QUICK SEARCH:   [advanced] Author: Keyword(s): Year:  Vol:  Page:

This Article Full Text Full Text (PDF) All Versions of this Article: jpet.107.122317v1 jpet.107.122317v2 323/1/248    most recent Submit a response Alert me when this article is cited Alert me when eLetters are posted Alert me if a correction is posted Citation Map Services Similar articles in this journal Similar articles in PubMed Alert me to new issues of the journal Download to citation manager Citing Articles Citing Articles via Google Scholar Google Scholar Articles by Shi, J. Articles by Muma, N. A. Search for Related Content PubMed PubMed Citation Articles by Shi, J. Articles by Muma, N. A. Pubmed/NCBI databases Compound via MeSH Substance via MeSH Hazardous Substances DB FLUOXETINE

NEUROPHARMACOLOGY

Agonist Induced-Phosphorylation of G₁₁ Protein Reduces Coupling to 5-HT_2A Receptors

Department of Pharmacology and Experimental Therapeutics, Loyola University Chicago, Stritch School of Medicine, Maywood, Illinois (J.S., K.J.D., G.A.C., F.G., A.J.G., M.L., N.R.S., G.B.); and Department of Pharmacology and Toxicology, School of Pharmacy, Malott Hall, University of Kansas, Lawrence, Kansas (R.K.S., N.A.M.)

We previously demonstrated that 24-h treatment with (–)-1-(2,5-dimethoxy-4-iodophenyl)-2-aminopropane HCl (DOI) causes phosphorylation of G₁₁ protein at serine 154 and that this phosphorylation causes desensitization of serotonin (5-HT) 2A receptor signaling in A1A1v cells (Shi et al., 2007). We now report that treatment of A1A1v cells with DOI for 24 h produces a greater reduction in the B_max of [¹²⁵I](±)-DOI-labeled high-affinity binding sites (46%) than the reduction of [³H]ketanserin binding sites (25%). Although the K_D values are not altered, there is a smaller amount of GTPS [guanosine 5'-3-O-(thio)triphosphate]-sensitive [¹²⁵I](±)-DOI binding in DOI-treated cells.
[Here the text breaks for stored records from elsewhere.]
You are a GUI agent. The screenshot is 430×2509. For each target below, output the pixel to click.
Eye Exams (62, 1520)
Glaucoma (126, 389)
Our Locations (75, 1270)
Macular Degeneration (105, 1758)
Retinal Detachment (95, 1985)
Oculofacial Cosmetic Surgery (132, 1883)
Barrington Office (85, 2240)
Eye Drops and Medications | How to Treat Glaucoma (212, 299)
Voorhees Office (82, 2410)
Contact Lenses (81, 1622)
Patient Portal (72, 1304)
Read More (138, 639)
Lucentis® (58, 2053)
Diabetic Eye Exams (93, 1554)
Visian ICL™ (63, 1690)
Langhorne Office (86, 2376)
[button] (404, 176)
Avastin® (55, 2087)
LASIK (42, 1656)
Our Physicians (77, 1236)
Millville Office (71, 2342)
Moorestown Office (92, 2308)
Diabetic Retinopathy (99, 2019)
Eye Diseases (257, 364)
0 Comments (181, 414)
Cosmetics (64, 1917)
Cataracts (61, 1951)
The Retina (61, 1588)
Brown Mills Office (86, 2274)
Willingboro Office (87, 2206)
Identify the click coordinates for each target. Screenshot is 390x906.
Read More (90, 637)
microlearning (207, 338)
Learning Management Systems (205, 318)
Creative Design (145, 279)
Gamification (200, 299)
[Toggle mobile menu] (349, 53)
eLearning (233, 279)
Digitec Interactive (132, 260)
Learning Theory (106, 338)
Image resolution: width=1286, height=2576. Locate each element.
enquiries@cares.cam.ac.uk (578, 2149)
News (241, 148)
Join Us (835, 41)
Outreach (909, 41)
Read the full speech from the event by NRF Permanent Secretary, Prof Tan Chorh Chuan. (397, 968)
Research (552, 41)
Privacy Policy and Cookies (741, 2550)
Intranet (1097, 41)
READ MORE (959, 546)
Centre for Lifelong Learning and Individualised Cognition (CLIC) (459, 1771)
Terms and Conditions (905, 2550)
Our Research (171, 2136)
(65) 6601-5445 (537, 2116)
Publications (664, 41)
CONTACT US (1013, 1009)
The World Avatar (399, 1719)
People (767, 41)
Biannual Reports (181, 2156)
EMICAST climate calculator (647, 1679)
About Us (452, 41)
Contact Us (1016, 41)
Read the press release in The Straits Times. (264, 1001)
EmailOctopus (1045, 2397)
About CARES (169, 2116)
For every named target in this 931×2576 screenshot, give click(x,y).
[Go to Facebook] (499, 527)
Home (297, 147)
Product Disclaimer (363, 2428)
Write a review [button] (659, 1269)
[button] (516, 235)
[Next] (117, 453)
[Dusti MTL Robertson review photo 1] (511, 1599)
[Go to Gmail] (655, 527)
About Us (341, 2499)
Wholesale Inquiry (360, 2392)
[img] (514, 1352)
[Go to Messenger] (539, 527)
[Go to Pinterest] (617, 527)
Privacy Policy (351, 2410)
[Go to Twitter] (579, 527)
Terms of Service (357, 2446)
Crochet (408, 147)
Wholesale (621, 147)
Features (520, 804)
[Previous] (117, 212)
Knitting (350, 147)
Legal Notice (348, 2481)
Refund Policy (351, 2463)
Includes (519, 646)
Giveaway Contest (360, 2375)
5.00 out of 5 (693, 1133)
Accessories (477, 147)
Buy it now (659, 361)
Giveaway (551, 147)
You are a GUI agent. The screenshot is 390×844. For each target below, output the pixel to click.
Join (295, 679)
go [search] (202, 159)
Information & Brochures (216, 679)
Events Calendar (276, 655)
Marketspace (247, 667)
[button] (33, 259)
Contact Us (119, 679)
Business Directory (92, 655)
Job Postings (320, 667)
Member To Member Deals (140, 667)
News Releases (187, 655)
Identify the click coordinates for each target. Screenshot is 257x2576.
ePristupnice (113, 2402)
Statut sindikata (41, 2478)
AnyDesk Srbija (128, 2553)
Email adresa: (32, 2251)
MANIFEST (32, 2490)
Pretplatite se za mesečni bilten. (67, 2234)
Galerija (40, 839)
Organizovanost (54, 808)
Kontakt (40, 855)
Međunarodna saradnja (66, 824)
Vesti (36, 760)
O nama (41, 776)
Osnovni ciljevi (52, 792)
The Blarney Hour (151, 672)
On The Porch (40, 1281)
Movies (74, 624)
These results suggest that DOI treatment causes down-regulation of 5-HT_2A receptors and reductions in G protein-coupled 5-HT_2A receptors. In contrast, in cells transfected with the phosphorylation state mimic G₁₁S154D, GTPS-sensitive [¹²⁵I](±)-DOI binding was decreased by 48%; however, there was no significant difference in the K_D and B_max values of [¹²⁵I](±)-DOI-labeled receptors. The receptor binding experiments suggest that phosphorylation of G₁₁ on serine 154 reduces coupling of 5-HT_2A receptors, whereas DOI causes down-regulation of 5-HT_2A receptors in addition to the phosphorylation-induced uncoupling of G₁₁ to 5-HT_2A receptors. To determine whether DOI increases phosphorylation of G_q/11 protein in vivo, rats were treated with 1 mg/kg/day DOI or saline for 1 to 7 days. Seven days of DOI treatment significantly decreased phospholipase C activity stimulated by an E_max concentration of 5-HT by 40% and increased phosphorylation of G_q/11 proteins by 51% in the frontal cortex. These data suggest that DOI causes phosphorylation of G_q/11 in vivo and could thereby contribute to the desensitization of 5-HT_2A receptors.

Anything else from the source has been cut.